-- Exercise directions --
Only the number is needed: how many lines of the records include "resolution"?

-- Data shown --
§ §

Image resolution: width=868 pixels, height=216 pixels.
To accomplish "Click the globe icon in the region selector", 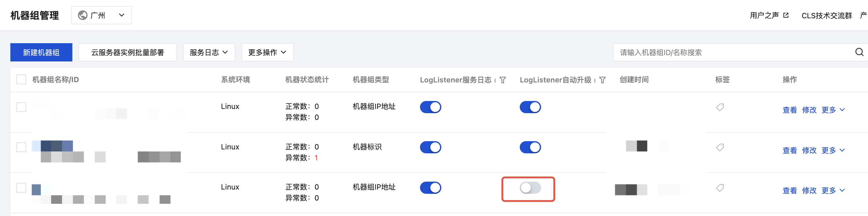I will [x=83, y=15].
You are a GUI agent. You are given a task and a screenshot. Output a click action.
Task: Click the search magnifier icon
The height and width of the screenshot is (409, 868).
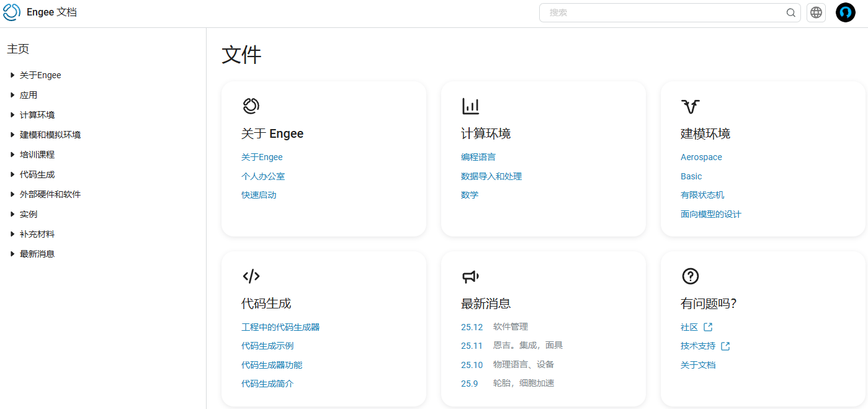coord(790,12)
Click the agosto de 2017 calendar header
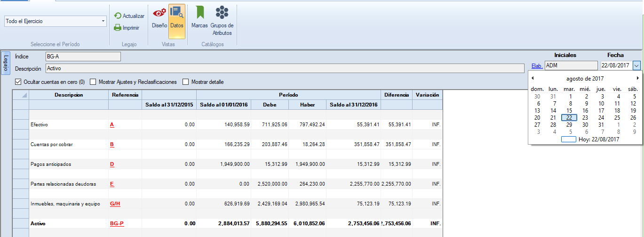The image size is (644, 237). pos(585,79)
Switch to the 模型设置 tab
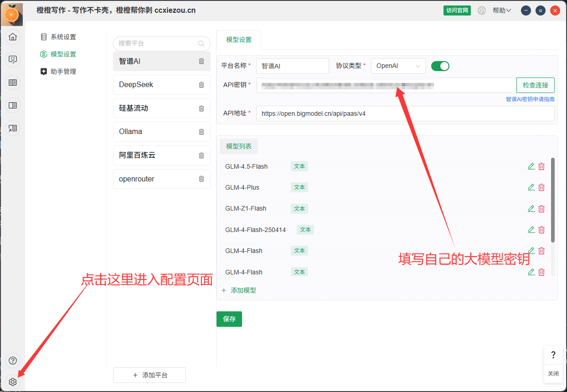This screenshot has width=567, height=392. (x=239, y=40)
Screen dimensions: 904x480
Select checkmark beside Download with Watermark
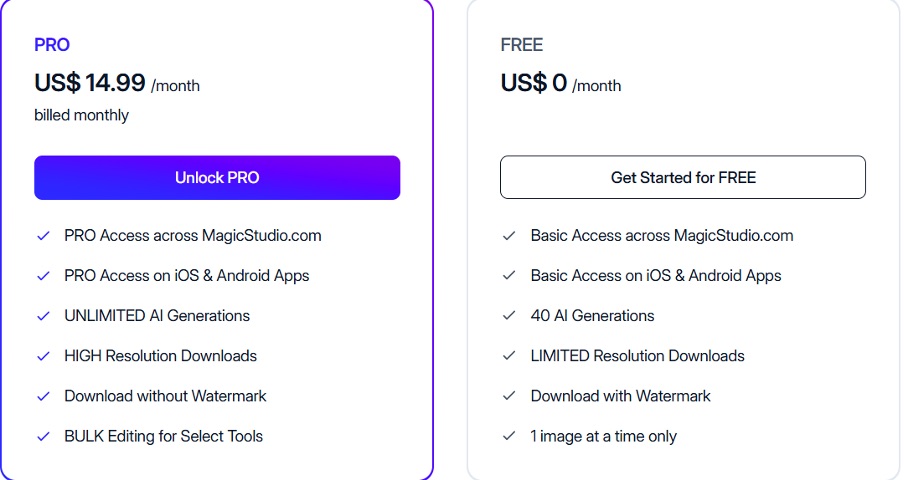point(510,396)
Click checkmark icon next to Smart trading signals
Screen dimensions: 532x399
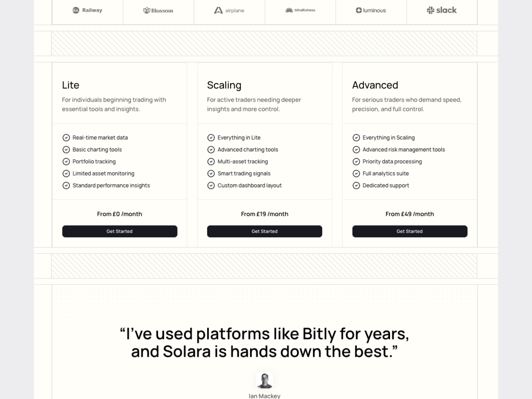coord(211,174)
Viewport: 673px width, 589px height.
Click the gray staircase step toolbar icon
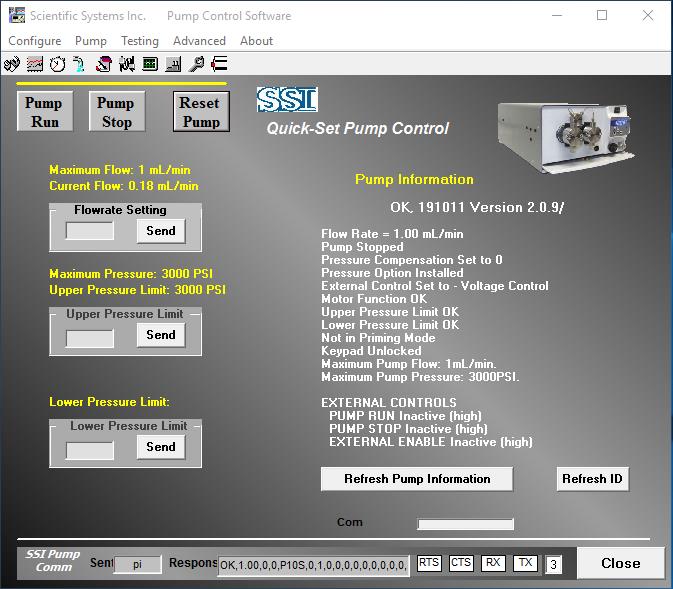(173, 64)
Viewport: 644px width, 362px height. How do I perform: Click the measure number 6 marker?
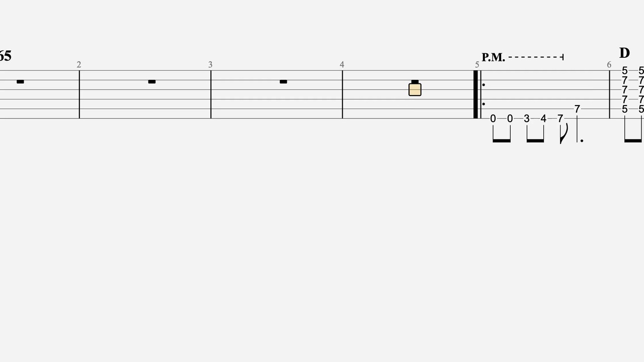point(609,64)
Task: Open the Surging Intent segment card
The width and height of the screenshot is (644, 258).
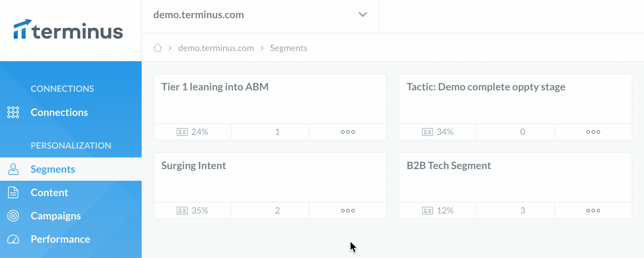Action: click(270, 177)
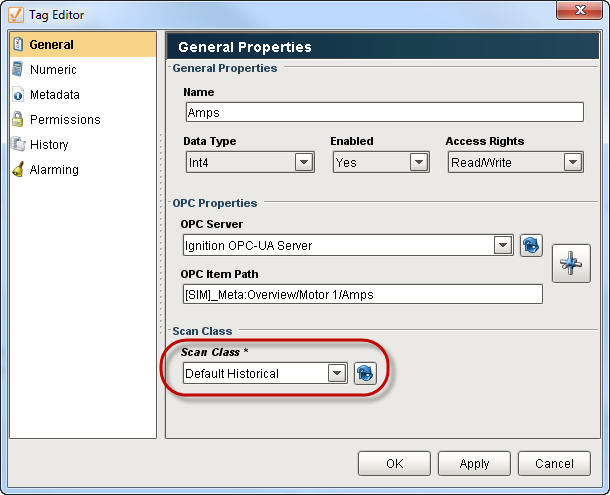Click the Scan Class edit icon
The width and height of the screenshot is (610, 495).
click(365, 373)
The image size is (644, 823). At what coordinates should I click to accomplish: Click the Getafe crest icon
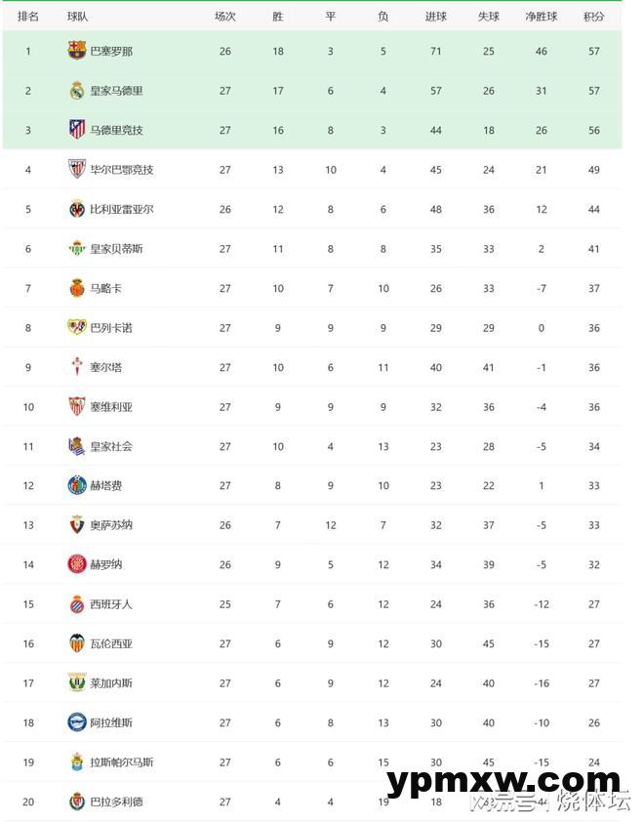[x=77, y=485]

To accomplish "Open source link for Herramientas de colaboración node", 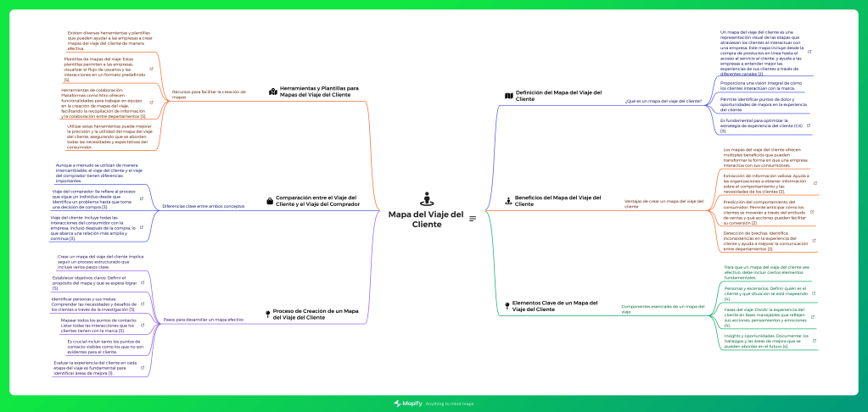I will point(151,103).
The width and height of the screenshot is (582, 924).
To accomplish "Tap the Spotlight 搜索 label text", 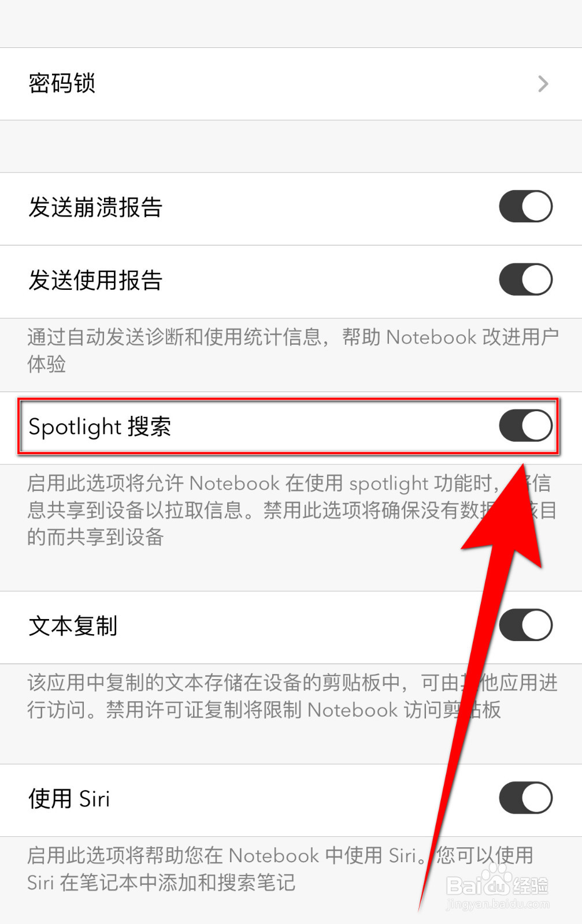I will coord(100,427).
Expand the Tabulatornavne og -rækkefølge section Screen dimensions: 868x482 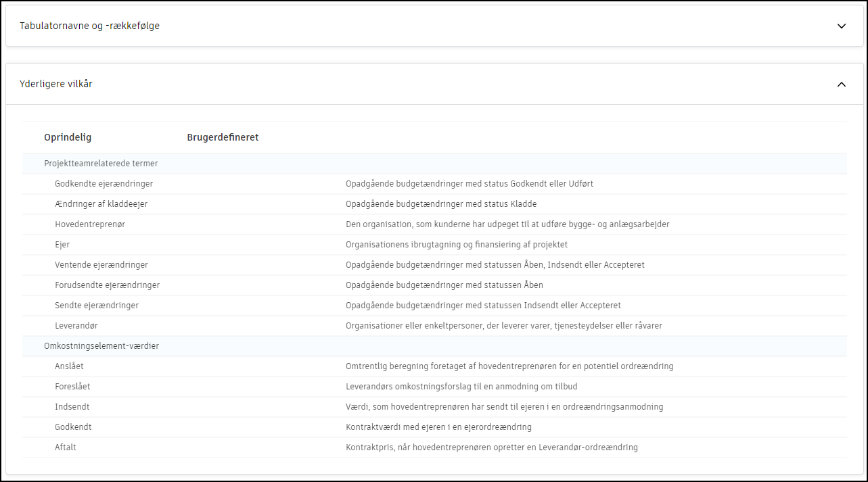click(x=841, y=26)
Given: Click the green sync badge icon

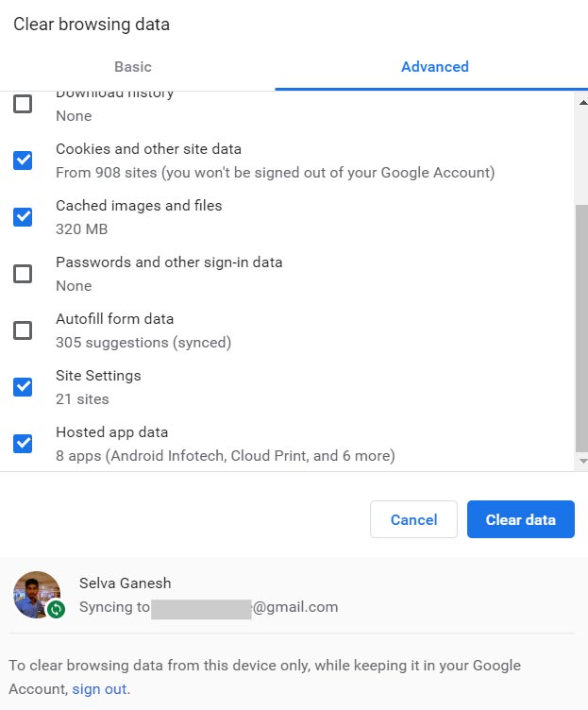Looking at the screenshot, I should pyautogui.click(x=57, y=609).
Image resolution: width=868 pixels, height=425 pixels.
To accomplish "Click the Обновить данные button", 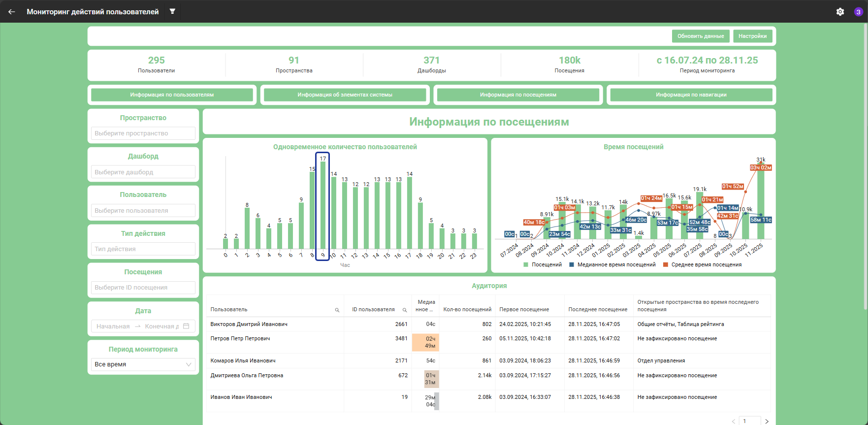I will coord(701,36).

§ §

-- Answer to this task --
2